The Search for a Showroom
The first challenge for any potential FFV buyer in India is simple: finding one to buy. While the government's ambition is clear, the reality is that the market is still in its infancy. As of mid-2026, very few mass-market flex-fuel models are actually
available for purchase. Automakers like Maruti Suzuki and Tata Motors have showcased prototypes of popular models like the WagonR, Fronx, and Punch, capable of running on high-ethanol blends like E85 (85% ethanol). However, the rollout has been slow. This scarcity creates a classic chicken-and-egg problem. Carmakers are hesitant to commit to mass production without a clear demand and a robust fueling network, while customers cannot buy cars that aren't in the showroom. For FFVs to move from policy documents to public roads, a much wider and more diverse range of models—from affordable hatchbacks to popular SUVs—needs to become readily available.
The Fueling Hurdle
Even if you could buy an E85-compatible car today, your next challenge would be finding the fuel. India has made impressive strides in rolling out E20 petrol (20% ethanol blend), which is now the standard across the country and compatible with most vehicles manufactured after April 2023. But true flex-fuel vehicles are designed for much higher blends, like E85, to deliver their full potential. As of June 2026, dedicated E85 pumps are extremely rare, with a few initial stations opening in major cities like Delhi. Reports suggest the government aims to have around 500 E85 stations in the near future, a tiny fraction of the more than 72,000 stations dispensing regular petrol. This limited infrastructure makes owning an FFV impractical for most people, especially outside major urban centres. Until E85 fuel becomes as easy to find as regular petrol, the appeal of a car designed to run on it remains severely limited.
The Savings Equation
The most critical factor for widespread adoption is the cost. A flex-fuel vehicle needs to make financial sense for the average consumer. This is currently the biggest hurdle. Firstly, FFVs are more expensive to buy. Making an engine E85-compliant requires modifications to the fuel system, which adds to the manufacturing cost. For example, a flex-fuel version of the WagonR was reported to be priced significantly higher than its standard petrol counterpart. Secondly, there's the running cost. Ethanol has a lower energy density than petrol, which means your car's mileage will drop when using a higher ethanol blend. An engine running on E85 can see its fuel efficiency decrease by 20-30% compared to petrol. While E85 fuel is priced lower per litre—around ₹20 cheaper than E20 petrol at its launch in Delhi—this discount may not be enough to offset the drop in mileage. A simple calculation shows that the cost per kilometre could actually be higher with E85, unless the price gap widens significantly.
What Needs to Happen?
For flex-fuel technology to succeed, a coordinated effort is required from all stakeholders.
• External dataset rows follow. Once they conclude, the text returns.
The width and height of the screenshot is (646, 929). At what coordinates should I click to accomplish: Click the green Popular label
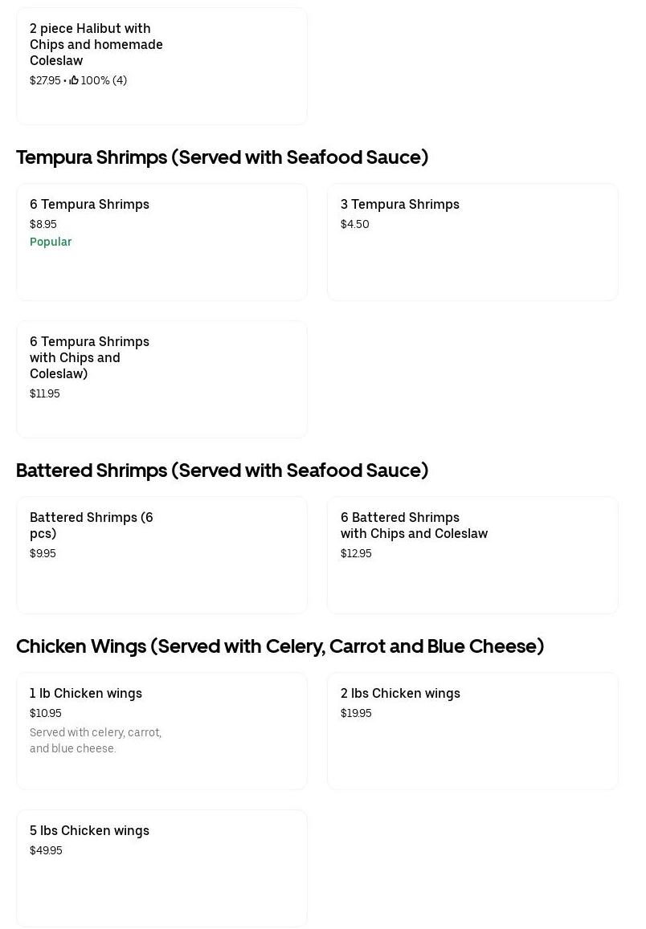[x=51, y=242]
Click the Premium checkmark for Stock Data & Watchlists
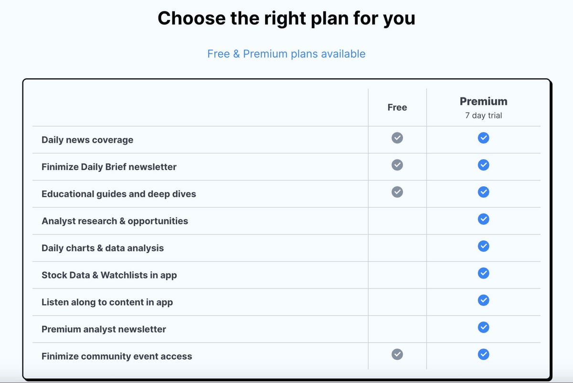Screen dimensions: 573x383 click(484, 273)

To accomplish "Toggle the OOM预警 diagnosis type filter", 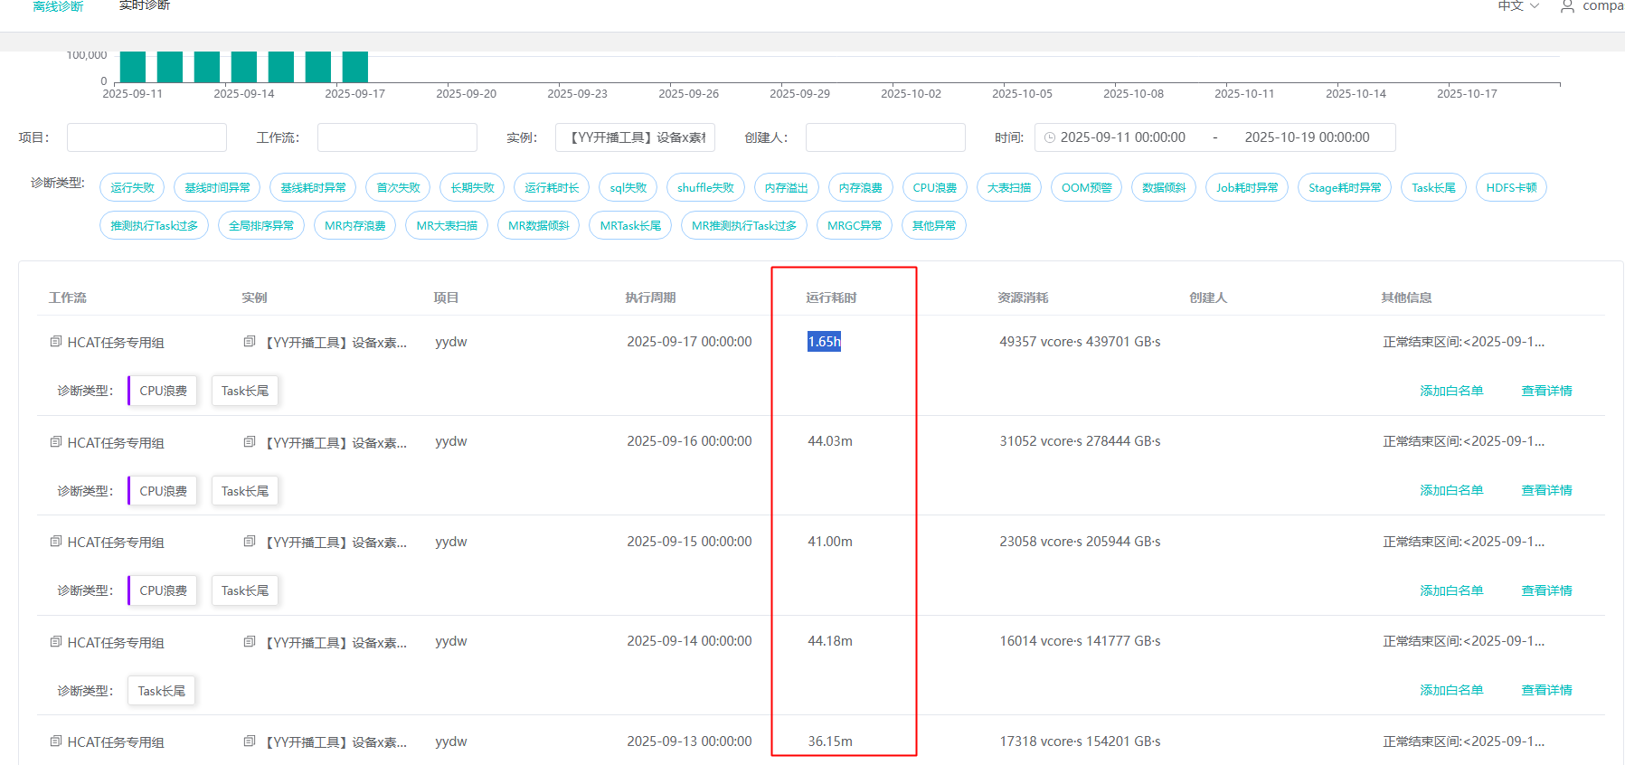I will pos(1086,187).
The government, automakers, and fuel companies must work together to break the deadlock. Automakers need to see a clear business case, which may require initial government incentives to bridge the price gap between FFVs and regular cars. Fuel companies need to aggressively expand the E85 dispensing network, backed by clear policy and investment support. Most importantly, the economic proposition for the consumer must be undeniable. As seen in Brazil, the world's most mature FFV market, ethanol-based fuels become attractive only when they are significantly cheaper than petrol—typically below a 70% price threshold—to compensate for the lower mileage. Unless the combination of a lower vehicle price, widespread fuel availability, and a clear, consistent saving per kilometre is achieved, flex-fuel vehicles will remain a niche-interest topic rather than a mainstream solution for India's mobility future.